PASSAGE TO READ:
- - - -
Read or listen to her interview here.
She’s a ‘grand slam’
Fourth-grader Damien Szuch was expecting an elderly woman as his new principal when students learned that a women religious would lead St. Bernard School in Mt. Lebanon, Pennsylvania, for the first time in years.
Then he met Polish-born Sr. Daniela Bronka, who “turned out to be really young. Like 20,” Damien told the Pittsburgh Post-Gazette.
Bronka is 40 – not “like 20” – and a member of the Sisters of the Holy Family of Nazareth.
And to celebrate National Catholic Schools Week this week she included a lip-synching concert for the students among the activities.
“I’m trying to build a positive relationship with the students and show them that a nun in the office doesn’t have to be scary or dramatic,” she told the newspaper.
“They think you have to be gloomy-faced and so serious. If you touch the lives of these children, maybe one of them will join the priest or sisterhood.”
With the number of women religious serving as principals or teachers decreasing in the Catholic Diocese of Pittsburgh, Bronka was a sought-after educator.
“We were on the edge of our seats during her interview because we were so excited about the prospect of her coming here,” said the Rev. David Bonnar, pastor of St. Bernard Parish.
“She’s a grand slam: She’s Catholic, religious, extremely competent and young.”
Read the rest of the newspaper’s glowing profile of Bronka here.
Historic find
Media outlets around the world carried the news this week of the historic find inside the crypt of the Trinitarian convent in Madrid, Spain, where archeologists and anthropologists have been searching for the remains of the country’s greatest writer, Miguel de Cervantes.
Malay Mail Online, an independent online newspaper in Malaysi, and others enthusiastically reported that experts found the remains of a coffin with Cervantes’ initials on it.
That brings them one step closer to setting up an official burial site at the cloistered convent that Spanish officials hope would attract tourists and literary fans.
Angelic good-bye
The Franciscan Sisters of Mary in Bridgeton, Missouri, lost one of their own on Jan. 21 – Sr. Mary Celine Gress.
In a statement reported by the St. Louis Post-Dispatch, the order referred to Sr. Gress as “the angel of a peaceful death.”
At the order’s retirement home she would sit for hours with her dying sisters, “holding their hands and stroking their heads, offering comfort and encouragement,” the order said.
Sr. Gress, a registered nurse, was a nun for more than 80 years. She died of heart disease four days after her 102nd birthday.
One more for the foodies
Don’t hate me, but I can’t pass up sweet news like this item from Delawareonline.com.
The Oblate Sisters of St. Francis de Sales in Childs, Maryland, are having their annual cream puff fundraiser on Feb. 6.
The sisters and volunteers make the cream puffs every year around Valentine’s Day. Last year they made a record-setting 5,200 pastries in a 12-hour period.
I’m not even going to try to figure out the calorie count on that.
- - - -
Dataset entries
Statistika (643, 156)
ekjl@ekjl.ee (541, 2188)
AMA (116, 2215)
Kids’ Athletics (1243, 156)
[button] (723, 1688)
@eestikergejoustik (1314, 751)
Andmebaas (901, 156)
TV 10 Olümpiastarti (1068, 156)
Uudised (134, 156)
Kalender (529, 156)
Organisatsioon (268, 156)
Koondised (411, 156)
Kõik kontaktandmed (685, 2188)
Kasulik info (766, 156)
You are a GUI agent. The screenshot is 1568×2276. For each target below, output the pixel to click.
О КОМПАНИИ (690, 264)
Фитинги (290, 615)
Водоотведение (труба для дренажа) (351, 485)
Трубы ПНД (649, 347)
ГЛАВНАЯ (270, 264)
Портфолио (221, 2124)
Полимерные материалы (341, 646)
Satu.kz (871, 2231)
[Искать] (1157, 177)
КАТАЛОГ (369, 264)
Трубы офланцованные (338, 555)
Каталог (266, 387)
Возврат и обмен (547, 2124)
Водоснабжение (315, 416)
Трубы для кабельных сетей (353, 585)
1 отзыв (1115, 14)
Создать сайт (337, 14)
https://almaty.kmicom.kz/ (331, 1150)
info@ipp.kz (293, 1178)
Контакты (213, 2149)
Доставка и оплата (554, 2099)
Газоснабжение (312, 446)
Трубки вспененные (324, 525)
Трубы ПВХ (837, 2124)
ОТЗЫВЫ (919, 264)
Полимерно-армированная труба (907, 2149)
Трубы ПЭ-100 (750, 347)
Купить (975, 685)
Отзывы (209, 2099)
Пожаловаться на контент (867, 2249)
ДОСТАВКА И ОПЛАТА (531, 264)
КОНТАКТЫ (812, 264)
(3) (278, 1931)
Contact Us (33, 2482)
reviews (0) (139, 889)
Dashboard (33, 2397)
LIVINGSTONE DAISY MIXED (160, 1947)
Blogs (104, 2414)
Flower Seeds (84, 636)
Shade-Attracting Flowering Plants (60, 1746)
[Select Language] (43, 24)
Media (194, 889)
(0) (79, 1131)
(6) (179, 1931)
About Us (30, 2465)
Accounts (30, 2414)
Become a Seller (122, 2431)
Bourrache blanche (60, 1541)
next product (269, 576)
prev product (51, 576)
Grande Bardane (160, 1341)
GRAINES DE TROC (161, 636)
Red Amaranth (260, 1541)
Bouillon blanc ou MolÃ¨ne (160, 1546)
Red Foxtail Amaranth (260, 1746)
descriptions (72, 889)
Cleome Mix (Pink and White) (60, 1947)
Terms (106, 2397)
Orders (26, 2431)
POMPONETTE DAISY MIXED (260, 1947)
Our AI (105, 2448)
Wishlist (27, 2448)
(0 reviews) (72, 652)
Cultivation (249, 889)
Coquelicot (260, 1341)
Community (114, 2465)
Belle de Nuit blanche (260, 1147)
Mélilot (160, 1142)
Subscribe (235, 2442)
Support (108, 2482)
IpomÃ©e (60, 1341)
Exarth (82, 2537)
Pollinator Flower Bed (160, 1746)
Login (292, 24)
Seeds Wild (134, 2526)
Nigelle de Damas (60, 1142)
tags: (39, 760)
- - - -
TASK A:
Answer these from the news roundup about nuns:
(i) How old is Sr. Daniela Bronka?
(ii) What did experts find in the crypt of the Trinitarian convent in Madrid?
(iii) How many pastries did the sisters and volunteers make last year, and in what period?
TASK B:
Please translate this sentence from the news roundup about nuns into Spanish: "The sisters and volunteers make the cream puffs every year around Valentine's Day."

EXPECTED OUTPUT A:
(i) 40
(ii) The remains of a coffin with Cervantes' initials on it
(iii) 5,200 pastries in a 12-hour period

EXPECTED OUTPUT B:
Las hermanas y los voluntarios hacen los profiteroles cada año alrededor del Día de San Valentín.